Benching him two games into the year – for 37-year-old journeyman Gus Frerotte – is a quick and knee-jerk admission that they made the wrong decision by choosing to stick with Jackson in the first place.
Vikings mismanagement gave the impression in the off-season that they had Jackson's back. But they didn't have Jackson's back. Instead, they stabbed him in it, just 1/8th of the way through the new season.
All of which is not to say that Jackson is a legitimate NFL starter. At least he hasn't proven it yet. And now, it seems, he won't get that chance.
The third-year Alabama State quarterback made some token appearances, including starts in the last two games of the year, during his rookie season of 2006.
He started 12 games of the 2007 season, too, when he really got his feet wet as a No. 1 quarterback.
The results were mixed, but held some promise. Jackson last year completed 171 of 294 passes (58.2%) for 1,911 yards, 6.5 YPA, 9 TD, 12 INT and a 70.8 passer rating.
The numbers were hardly impressive – especially the all-important efficiency numbers (TD-INT ratio, YPA and passer rating).
But the Vikings were 8-4 in his 12 starts. They were 0-4 when he didn't play (Kelly Holcomb and Brooks Bollinger handled the offense with Jackson on the sidelines.)

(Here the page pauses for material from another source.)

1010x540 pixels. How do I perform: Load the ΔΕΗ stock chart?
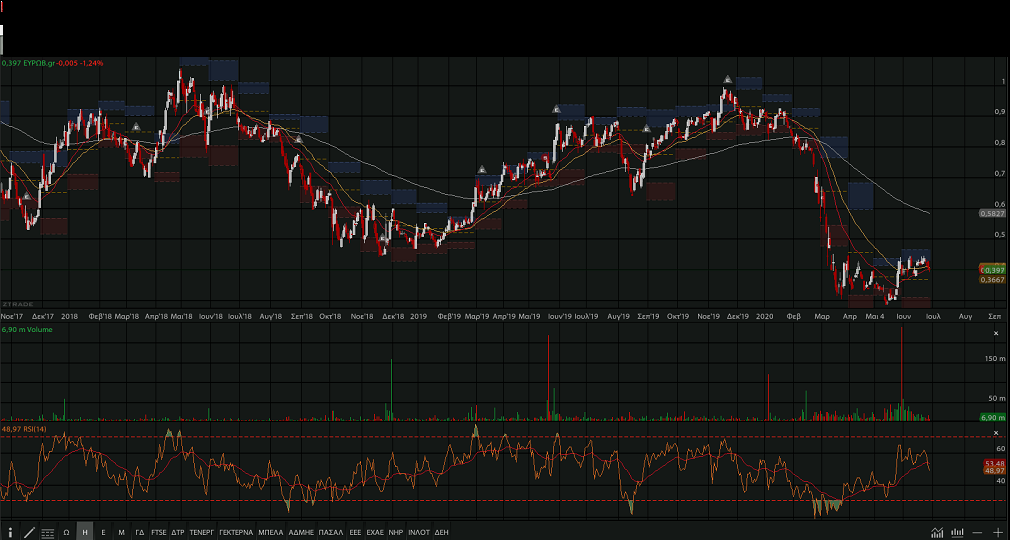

Again, the results were mixed. But the results for a lot of quarterbacks are mixed after just 16 NFL starts.
Still, whether you agree that Jackson is a legitimate No. 1 or not is not the point. The point is that the Vikings gave all indications that they believed he was their No. 1.
But you don't pull the plug on a player you believe in just two games into the new season, even if you are 0-2. And if you didn't believe in him in the first place, why didn't you do something to upgrade the position in the off-season?
Minnesota made only token moves at the QB position this year. They dumped Holcomb (now out of football) and Bollinger (now with Dallas). They picked up retread Frerotte, who has been in the NFL for 15 years with seven different teams, and is now in his second stint in Minnesota (2003-04). Frerotte is not a guy you bring in to put pressure on your young No. 1.
The Vikings also drafted John David Booty out of USC in the fifth round. Fifth rounders aren't brought in to scare the No. 1 QB out of his job, either.
As shaky as Jackson was at quarterback, Frerotte hardly represents a major improvement. The efficiency numbers say it all:
- Jackson has completed 57.1 percent of his career attempts. Frerotte has completed 54.2 percent of his career attempts.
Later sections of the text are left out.